*WHAT IS ASKED:* In two sentences, what does the message thread about max_stale say?

*TEXT PROVIDED:*
□ □ □ □ □
Re: max_stale broken?

From: Amos Jeffries <squid3_at_treenet.co.nz>
Date: Wed, 27 Apr 2011 15:54:23 +1200

 On Tue, 26 Apr 2011 21:31:41 -0600, Alex Rousskov wrote:
> On 04/26/2011 05:23 PM, Amos Jeffries wrote:
>> On Tue, 26 Apr 2011 10:18:50 -0600, Alex Rousskov wrote:
>>> Hello,
>>>
>>> Can somebody double check the following code, please?
>>>
>>>> /*
>>>> * At this point the response is stale, unless one of
>>>> * the override options kicks in.
>>>> * NOTE: max-stale config blocks the overrides.
>>>> */
>>>> int max_stale = (R->max_stale >= 0 ? R->max_stale :
>>>> Config.maxStale);
>>>> if ( max_stale >= 0 && staleness < max_stale) {
>>>> debugs(22, 3, "refreshCheck: YES: max-stale limit");
>>>> if (request)
>>>> request->flags.fail_on_validation_err = 1;
>>>> return STALE_MAX_STALE;
>>>> }
>>>
>>>
>>> It makes no sense to me, and I see 60-second stale objects being
>>> declared STALE_MAX_STALE with the default configuration where
>>> max-stale
>>> is 1 week. The code declares the object stale if the object
>>> "staleness"
>>> is _less_ than the configured maximum. I would expect the opposite!
>>>
>>> It is not clear from the squid.conf documentation what the exact
>>> intent
>>> of the max-stale option is with the relation to other checks such
>>> as
>>> refresh_pattern.max, but at the minimum, should not the comparison
>>> be
>>> reversed?
□ □ □ □ □
*RECORD EXTRACTS:*

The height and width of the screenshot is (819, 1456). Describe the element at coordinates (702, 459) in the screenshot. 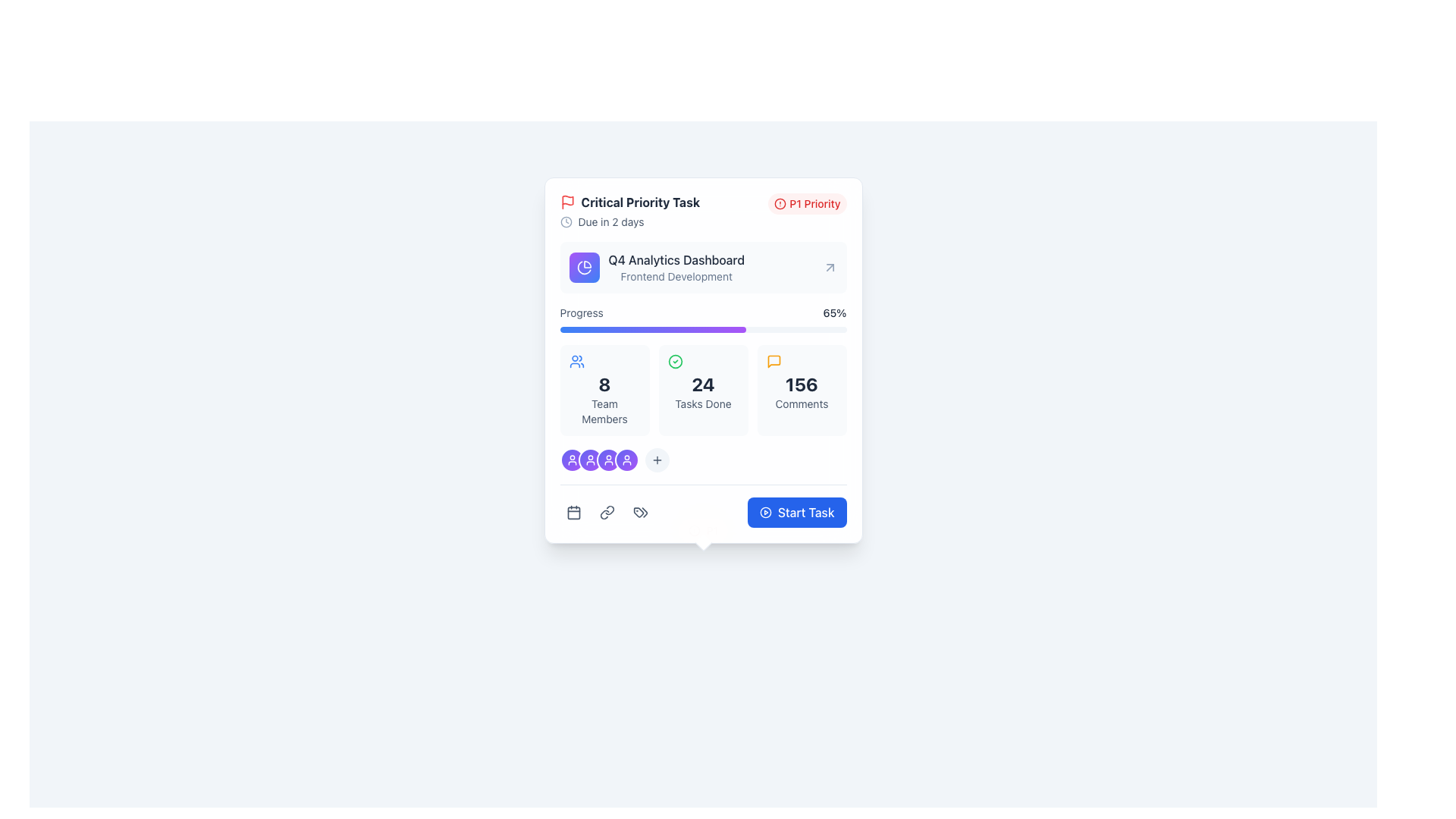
□ □ □ □ □
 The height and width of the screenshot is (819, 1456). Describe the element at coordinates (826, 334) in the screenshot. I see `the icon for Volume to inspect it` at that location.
□ □ □ □ □
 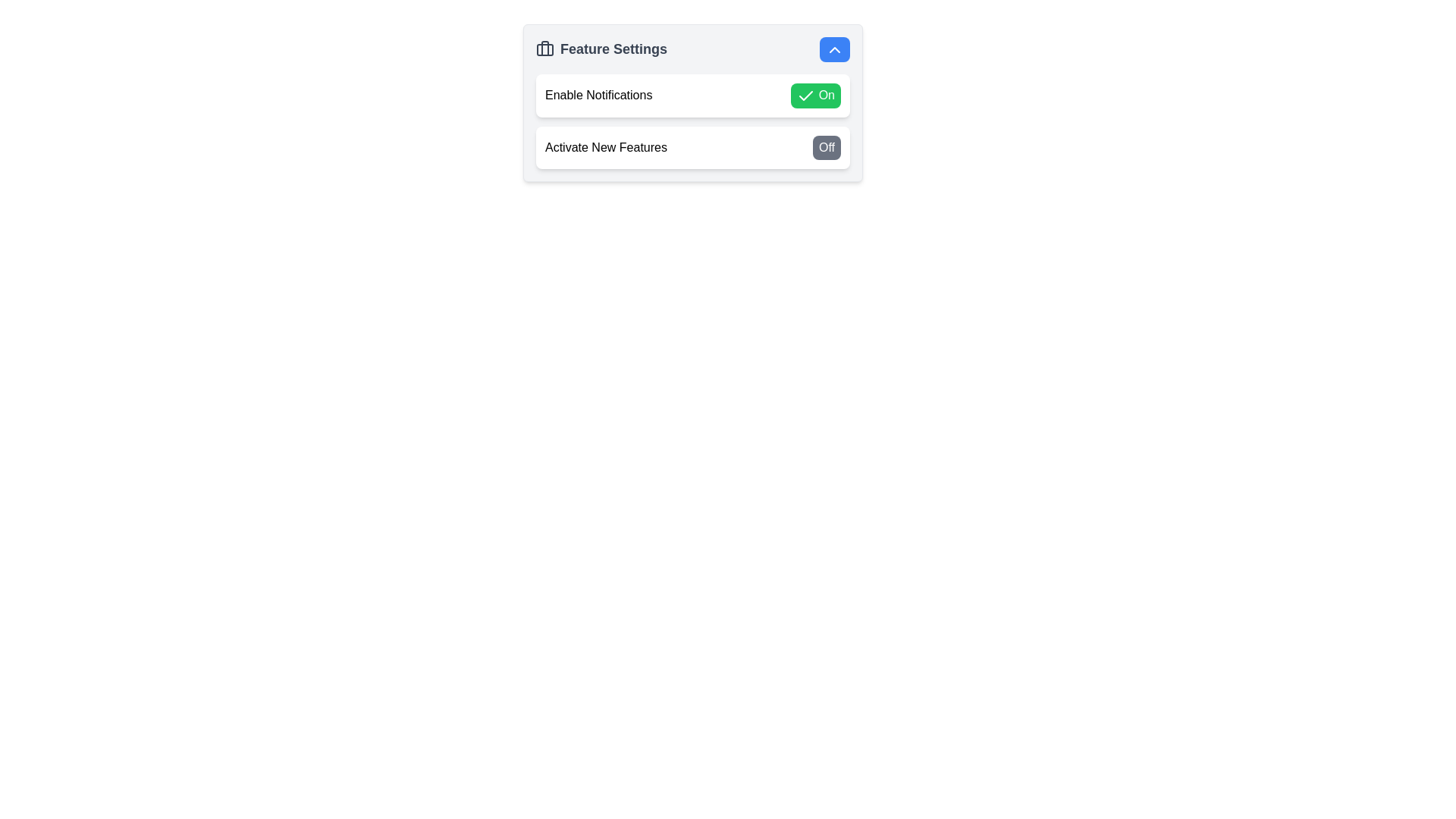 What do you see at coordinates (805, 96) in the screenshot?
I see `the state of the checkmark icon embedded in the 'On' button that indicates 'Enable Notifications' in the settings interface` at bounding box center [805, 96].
□ □ □ □ □
*WORKED SOLUTION:* Alex Rousskov asks for a double check of code that declares a response STALE_MAX_STALE when its staleness is less than the configured max-stale. Under the default one-week max-stale he sees 60-second stale objects treated this way, and since the squid.conf documentation leaves the option's intent unclear, he asks whether the comparison should be reversed.